• _Список заданий_:
1. Изложи отрывок о Спарте в двух предложениях.
2. Пожалуйста, продолжи отрывок о Спарте после его последнего предложения.

• _Текст для чтения_:
Спартанцы: Герои, изменившие ход истории. Фермопилы: Битва, изменившая ход истории — страница 44 из 57

Другой аспект общественной добродетели Леонида был представлен в опере Генделя 1738 года «Ксеркс». Это выбранная за ее mise-en-scune [сценичность] версия отталкивающего внутреннего заговора Ксеркса, о котором рассказывается в заключение последней книги Геродота. Вкратце, Ксеркс не останавливается ни перед чем, чтобы заполучить возлюбленную своего брата. Странная побочная сюжетная линия рисует Ксеркса безнадежно влюбленным в платан — вероятно, далекая реминисценция насмешки древних греков над искусственным золотым платаном Великого царя, что символизировало для них крайнюю степень извращенной роскоши персидской монархии[118].

Отнюдь не все интеллектуалы XVIII века были согласны с панегириками Спарте. Например, француз Вольтер и шотландцы Дэвид Хьюм и Адам Смит были ее особенно враждебными критиками — неудивительно, что у Вольтера не было времени на город, открыто презиравший как книжную ученость, так и роскошь. Но, вероятно, самым враждебным был протодемократ Корнелиус де По в своей работе Recherches philosophiques sur les grecsФилософские исследования греков»), увидевшей свет за год до Французской революции. Даже Леонид не смог избежать сурового осуждения По: он, трус, укрылся за стеной…

Как и Французская, Американская революция отчасти вдохновлялась концепциями классической античности отцов-основателей, хотя, как и Возрождение, в гораздо большей степени римскими, чем эллинистическими (отсюда «Капитолий» в Вашингтоне, а не «акрополь», а также «сенат», а не «ареопаг» и не «герусия»). Однако в Северной Америке находятся буквально сотни Афин и Спарт[119].

• _Исходные данные_:
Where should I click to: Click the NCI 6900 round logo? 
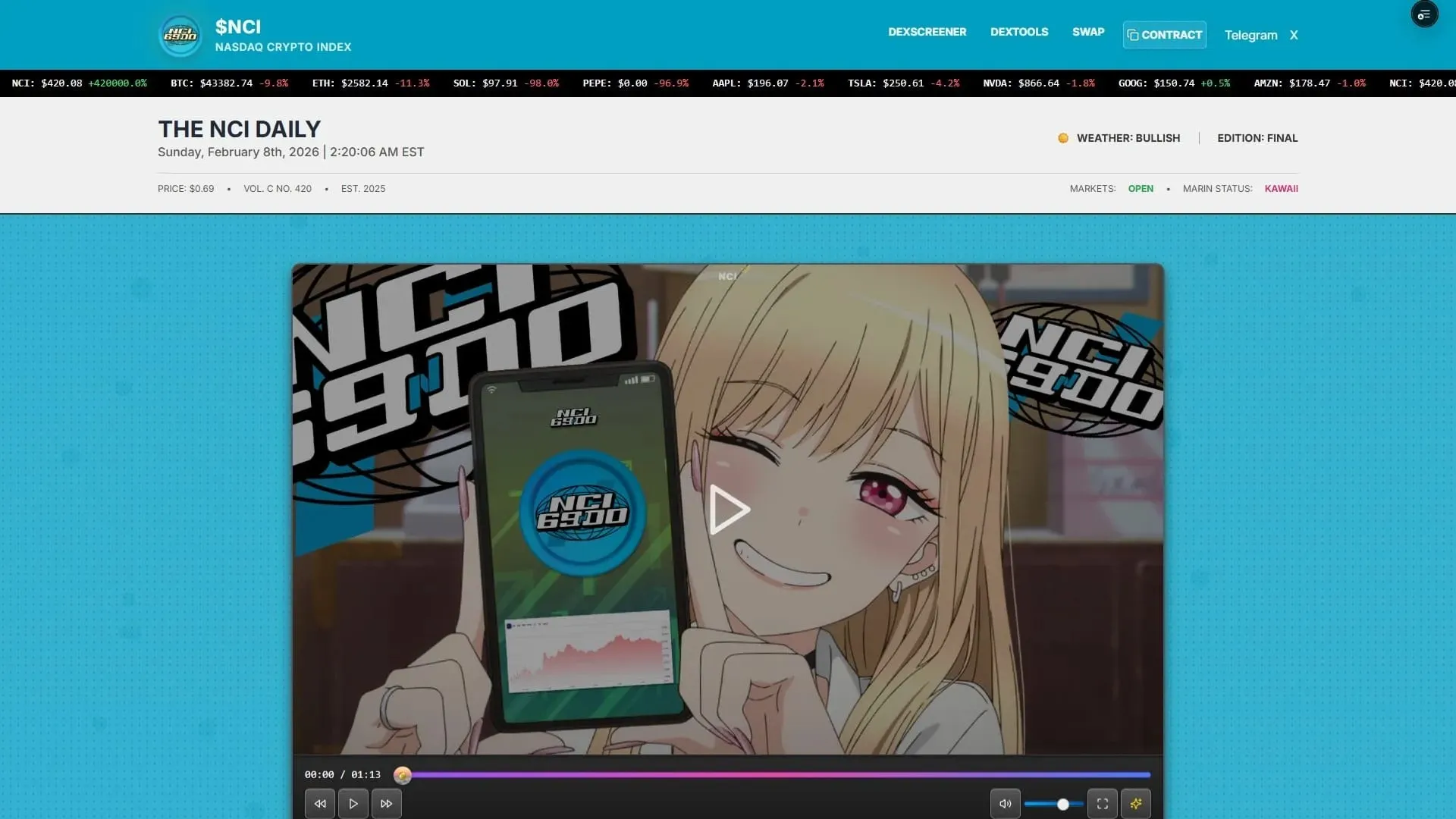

• _Выполненные задания_:
1. Опера Генделя «Ксеркс» 1738 года представила другой аспект общественной добродетели Леонида, но не все интеллектуалы XVIII века разделяли панегирики Спарте: Вольтер, Дэвид Хьюм и Адам Смит враждебно ее критиковали, а Корнелиус де По сурово осудил даже Леонида. Американская революция, как и Французская, отчасти вдохновлялась классической античностью, причем скорее римской, чем эллинистической, однако в Северной Америке находятся буквально сотни Афин и Спарт.

2.
В отношении массового распространения идей XVIII век все еще был миром сказанного слова и зрительных образов, а не написанного слова — отсюда важность знаменитой работы 1771 года Луи-Жана-Франсуа Лагрене Старшего «Спартанка с сыном», находящаяся в настоящее время в Сторхеде в Уилшире. Она была написана в качестве иллюстрации верности спартанской матери государству и предпочтению общины перед семьей. Однако значительно более известно в строгом смысле слова историческое полотно (начатое в 1800-м и завершенное в 1814 году), изображающее Фермопилы и, не в последнюю очередь, доблесть самого Леонида. Вот собственное видение Жаком-Луи Давидом своего шедевра (как значится в примечании к выставке картины в его студии):

Леонид, царь Спарты, восседает на камне в окружении трех сотен своих героев, размышляя несколько взволнованно о близкой и неизбежной гибели своих друзей. У ног Леонида в тени — брат его жены Агис, он снял венок из цветов, который надевал во время жертвоприношения, и собирается надеть свой шлем; он смотрит на царя и ждет приказа. Рядом с ним два молодых человека по сигналу трубы спешат взять свое оружие, висящее на ветвях деревьев. В отдалении один из офицеров приверженец культа Геракла, оружие и экипировку которого он носит, собирает своих солдат в боевой порядок. За ним верховный жрец взывает к Гераклу о даровании им победы. Он указывает рукой на небо. На заднем плане маршируют войска.

Давид не упоминает о воине слева, который, похоже, высекает надпись на скале лезвием своего меча. С другой стороны, он, по слухам, сказал Е. Делеклузу, своему бывшему ученику и составителю работы «Давид, его школа и эпоха», что этой картиной он хотел «представить глубокое, великое религиозное чувство, вдохновленное любовью к своей стране». К этому неоспоримому мотиву безусловно следует добавить, если и не сознательный мотив, то, по крайней мере, как следствие, сильный гомоэротический (не просто гомосоциальный) заряд, который передает это полотно. У самого Давида были сильные гомосексуальные наклонности, и он, несомненно, не мог не осознавать этого ключевого аспекта социальной жизни древних спартанцев.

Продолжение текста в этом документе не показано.